> _TASK OBJECTIVE_
Output the records that follow exactly as they are written.

◇ ◇ ◇ ◇ ◇ ◇ ◇

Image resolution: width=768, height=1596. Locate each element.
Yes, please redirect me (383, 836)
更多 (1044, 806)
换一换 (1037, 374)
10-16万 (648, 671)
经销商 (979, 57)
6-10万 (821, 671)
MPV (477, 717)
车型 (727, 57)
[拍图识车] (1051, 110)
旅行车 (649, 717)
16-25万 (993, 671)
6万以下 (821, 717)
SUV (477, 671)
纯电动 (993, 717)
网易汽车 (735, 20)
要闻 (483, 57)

◇ ◇ ◇ ◇ ◇ ◇ ◇

> _EXPECTED ANSWER_
Image resolution: width=768, height=1596. Locate each element.
Yes, please redirect me (383, 836)
更多 (1044, 806)
换一换 (1037, 374)
10-16万 (648, 671)
经销商 (979, 57)
6-10万 (821, 671)
MPV (477, 717)
车型 (727, 57)
[拍图识车] (1051, 110)
旅行车 (649, 717)
16-25万 (993, 671)
6万以下 (821, 717)
SUV (477, 671)
纯电动 (993, 717)
网易汽车 (735, 20)
要闻 (483, 57)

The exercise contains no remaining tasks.